Rond het begin van de 15e eeuw kwam het complex in handen van Adolph von Wylich, de Kleefse ambtman in de Hetter sinds 1394. Hij schonk slot Hueth in februari 1428 aan zijn zoon Godert. In de jaren die volgden waren leden van de familie von Wylich ambtsmannen in de Hetter en het kasteel fungeerde als ambtswoning. In 1608 werd Johann Christoph von Wylich benoemd tot baron vanwege de heerschappij over Lottum aan de Maas die zijn vader had verworven. Daarna noemden de leden van deze familietak zichzelf "von Wylich-Lottum".
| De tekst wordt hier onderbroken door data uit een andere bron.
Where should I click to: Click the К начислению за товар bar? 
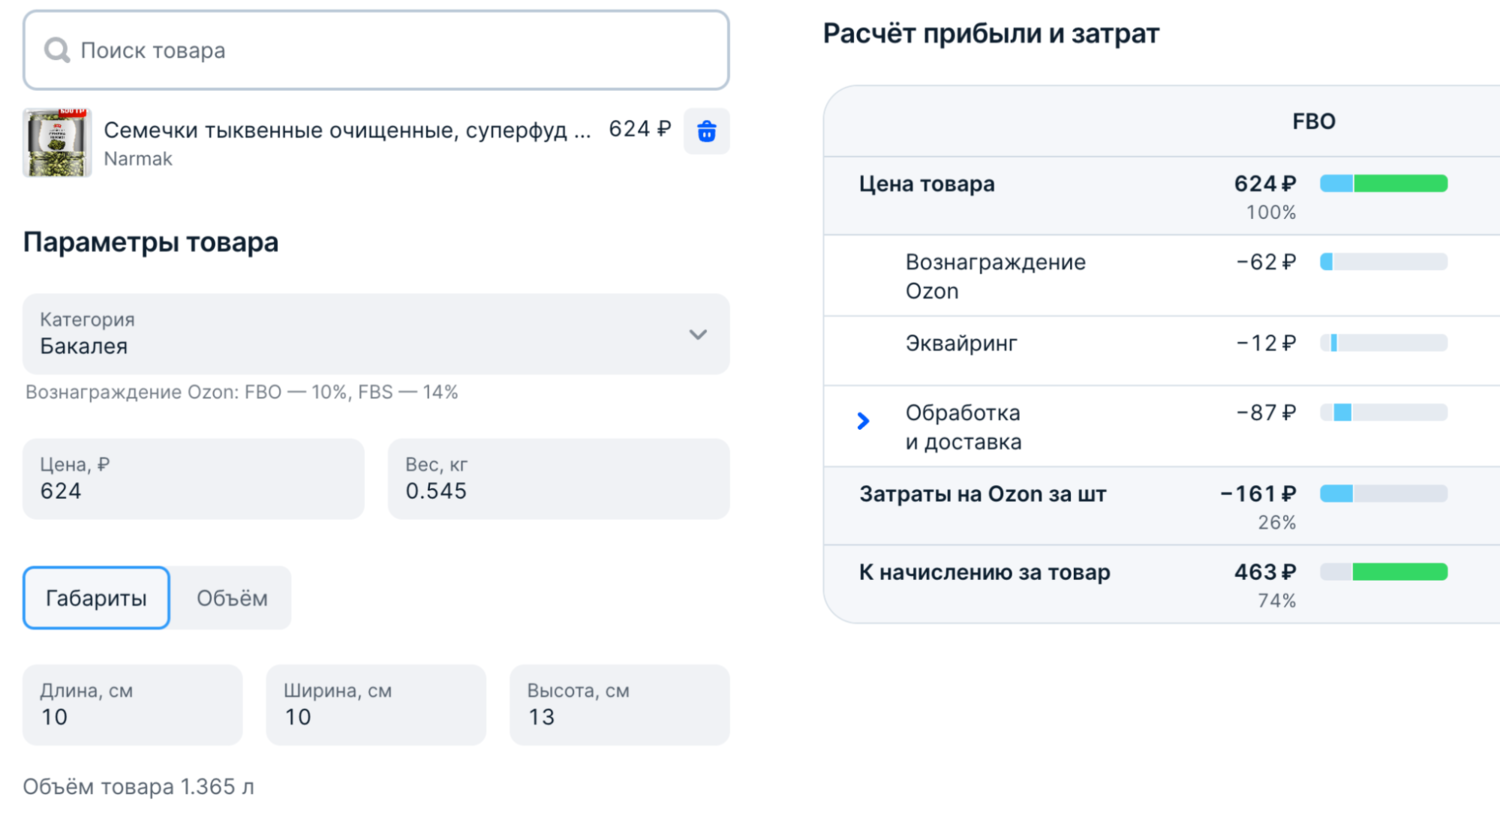pyautogui.click(x=1383, y=572)

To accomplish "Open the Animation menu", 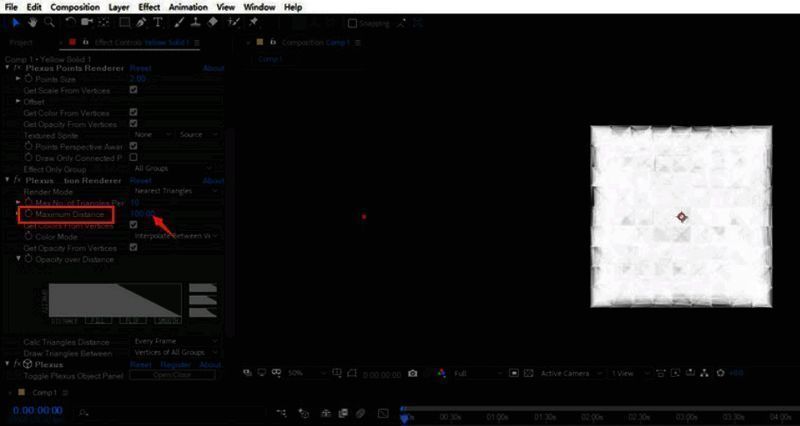I will (x=188, y=7).
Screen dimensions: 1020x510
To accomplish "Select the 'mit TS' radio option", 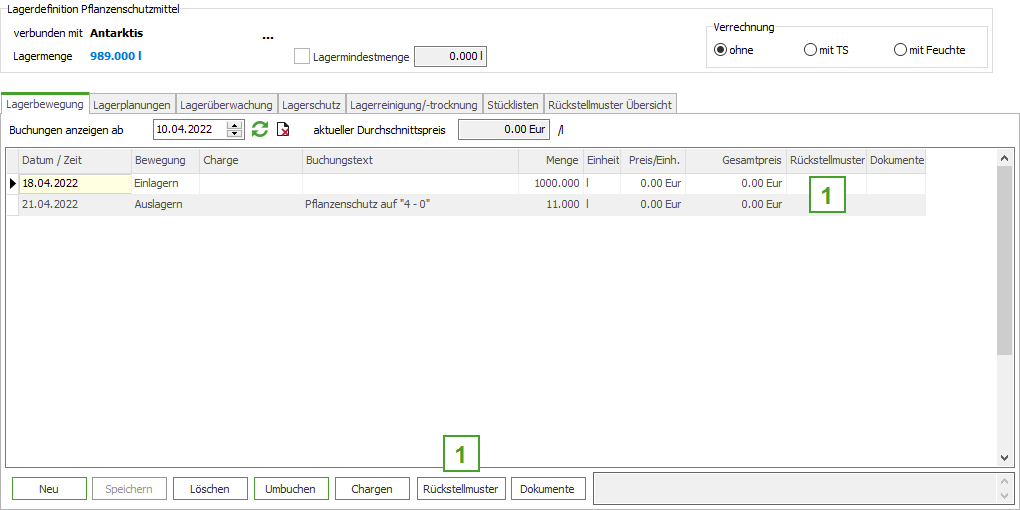I will 810,50.
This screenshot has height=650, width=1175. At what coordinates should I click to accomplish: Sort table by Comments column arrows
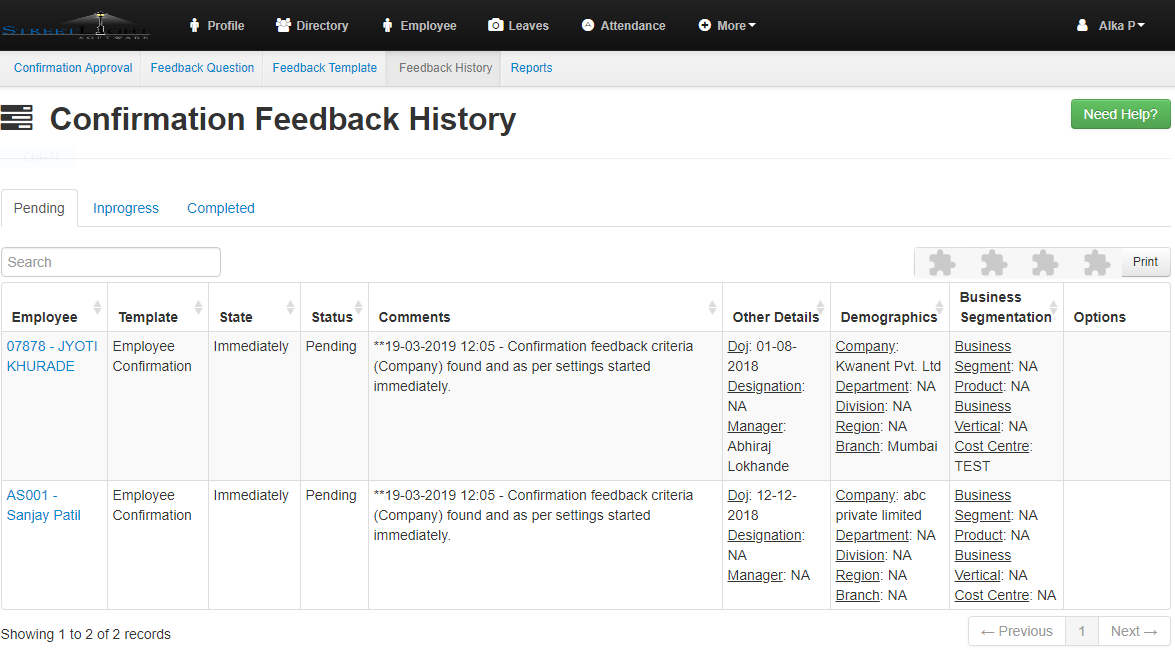tap(712, 307)
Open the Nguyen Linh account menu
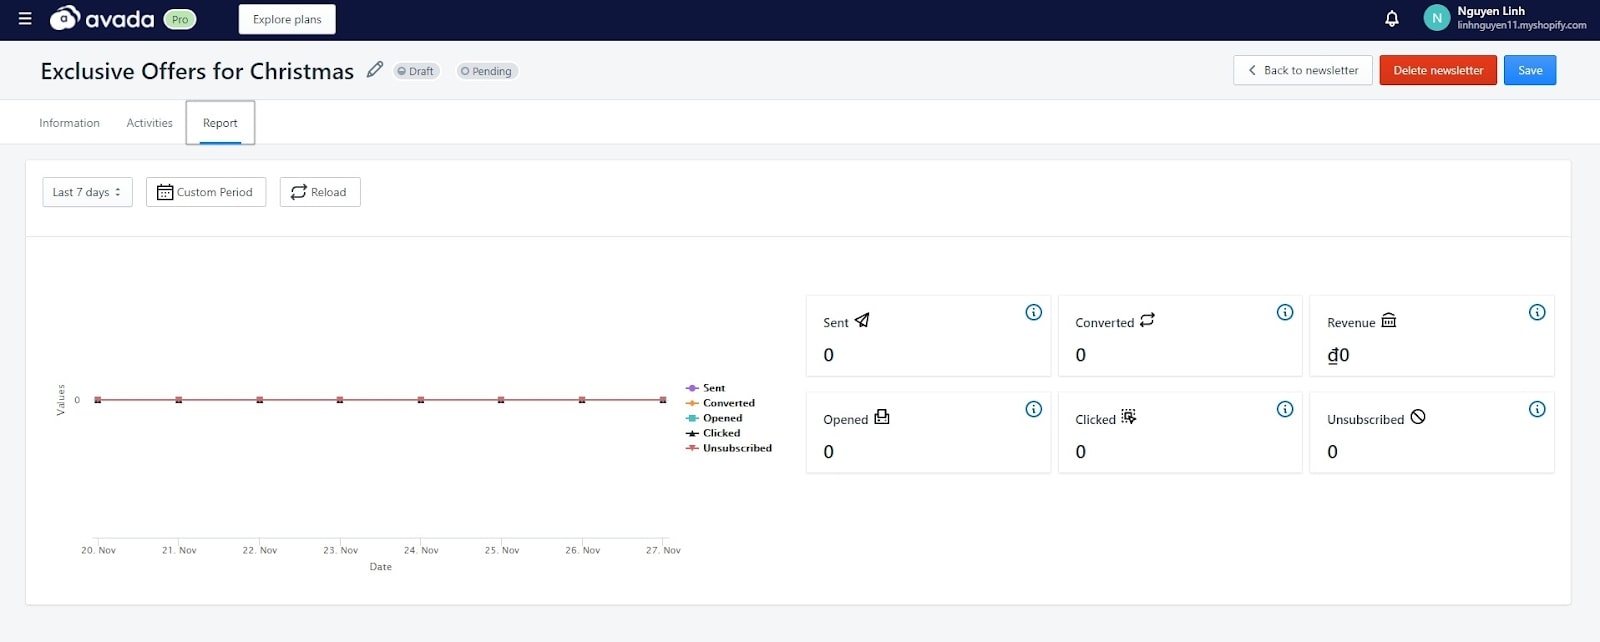 point(1505,19)
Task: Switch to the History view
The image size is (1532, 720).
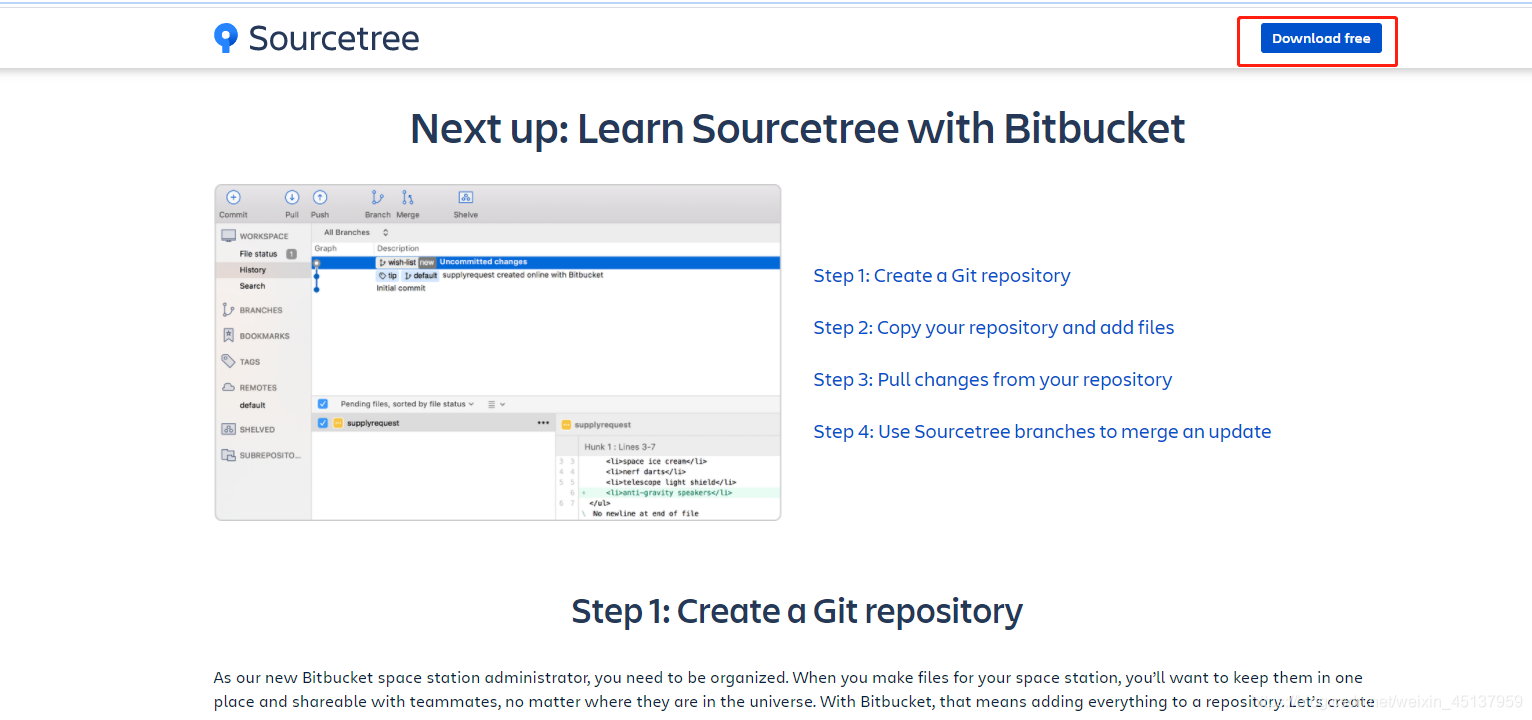Action: coord(254,270)
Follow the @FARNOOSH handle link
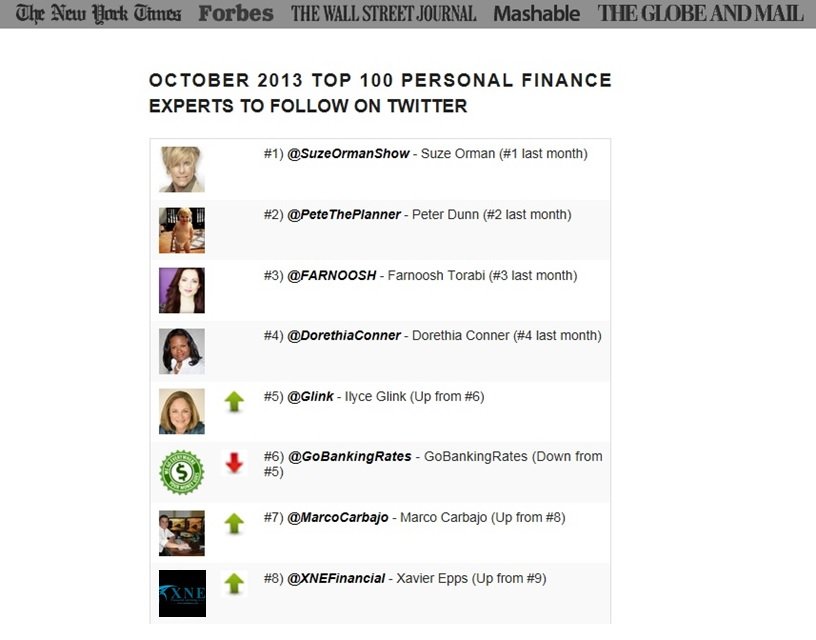The width and height of the screenshot is (816, 640). (x=332, y=275)
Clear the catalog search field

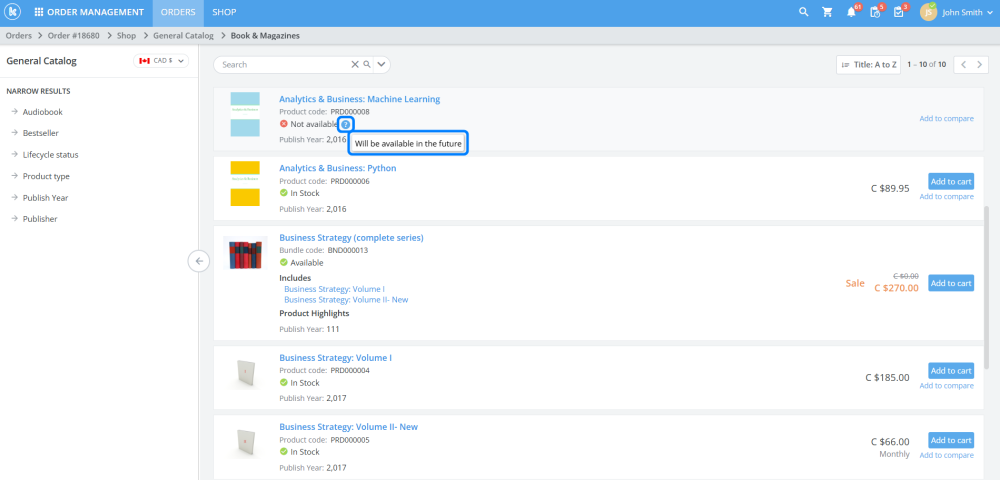[x=354, y=64]
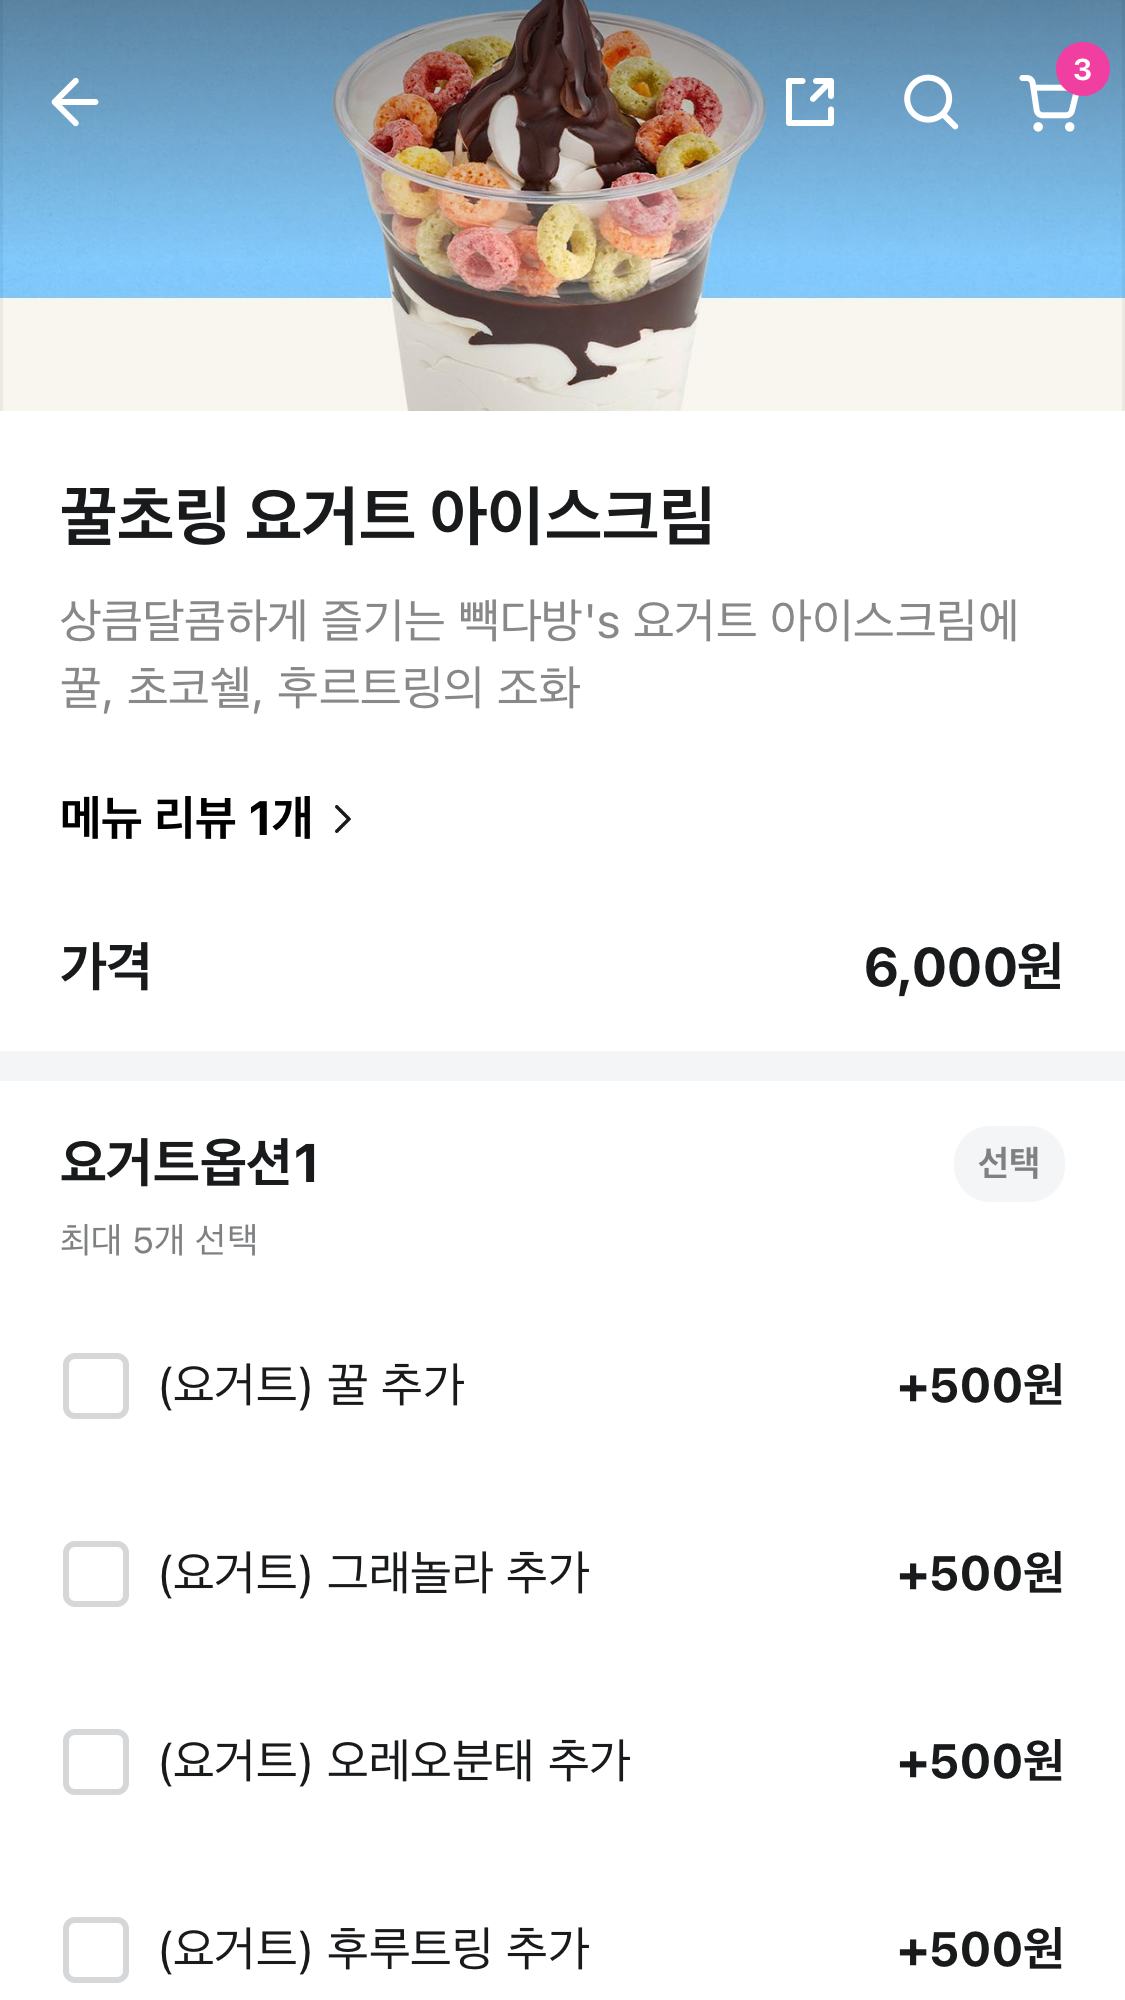Tap the back arrow icon
Image resolution: width=1125 pixels, height=2000 pixels.
coord(75,103)
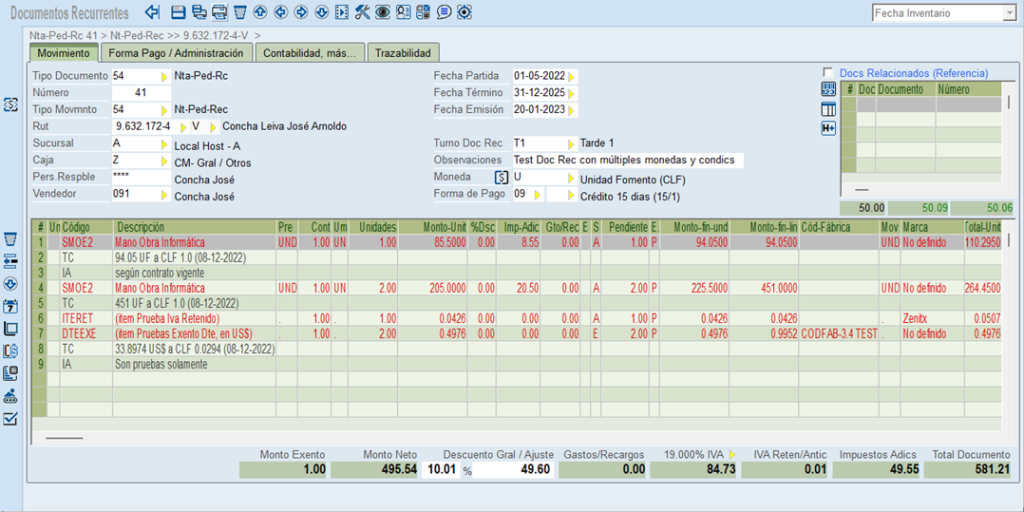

Tijdens de Tachtigjarige Oorlog plunderden Spaanse troepen onder Francesco de Mendoza in 1598 de voorburcht en staken deze in brand. Een hoektoren en de boerderijgebouwen werden door de brand verwoest. De kernburcht kon echter niet door de Spanjaarden worden ingenomen. Vanaf 1614 behoorde het Hertogdom Kleef tot Brandenburg-Pruisen. In 1647 ontving Johann Sigismund von Wylich zu Lottum slot Hueth als leengoed samen met de omliggende boerderijen en het dorp Bienen.

Landhuis[bewerken | brontekst bewerken]

Deze familie bouwde het kasteel in de tweede helft van de 17e eeuw om tot een representatief landhuis. De gracht die de hoofd- en de voorburcht scheidde, werd gedempt en de ophaalbrug naar de voorburcht werd vervangen door een massieve stenen brug. Pilaren aan weerszijden van de brug vervingen het oude poortgebouw. Ook werden de verdedigingsmuren rechts en links van de ingang afgebroken en vervangen door smeedijzeren hekwerk. Op het voorterrein werden en aan de noord- en zuidzijde langwerpige vleugels aan de ringmuur gebouwd en die werden verbonden met de ronde torens aan de westkant. Johann Sigismund werd als eigenaar van Hueth opgevolgd door zijn zoon Philipp Karl von Wylich und Lottum, die in 1701 werd verheven tot graaf. Hij was Pruisisch veldmaarschalk en gouverneur van Wesel en stichtte in 1712 de gereformeerde kerkgemeenschap Hueth, waarvoor hij een gebedsruimte inrichtte in de zuidelijke vleugel van de voorburcht. Bij het huwelijk van zijn zoon Johann Christoph von Wylich und Lottum met barones Hermine Alexandrine von Wittenhorst-Sonsfeld op 26 juli 1714 in kasteel Hueth was ook de Pruisische koning Frederik Willem I aanwezig.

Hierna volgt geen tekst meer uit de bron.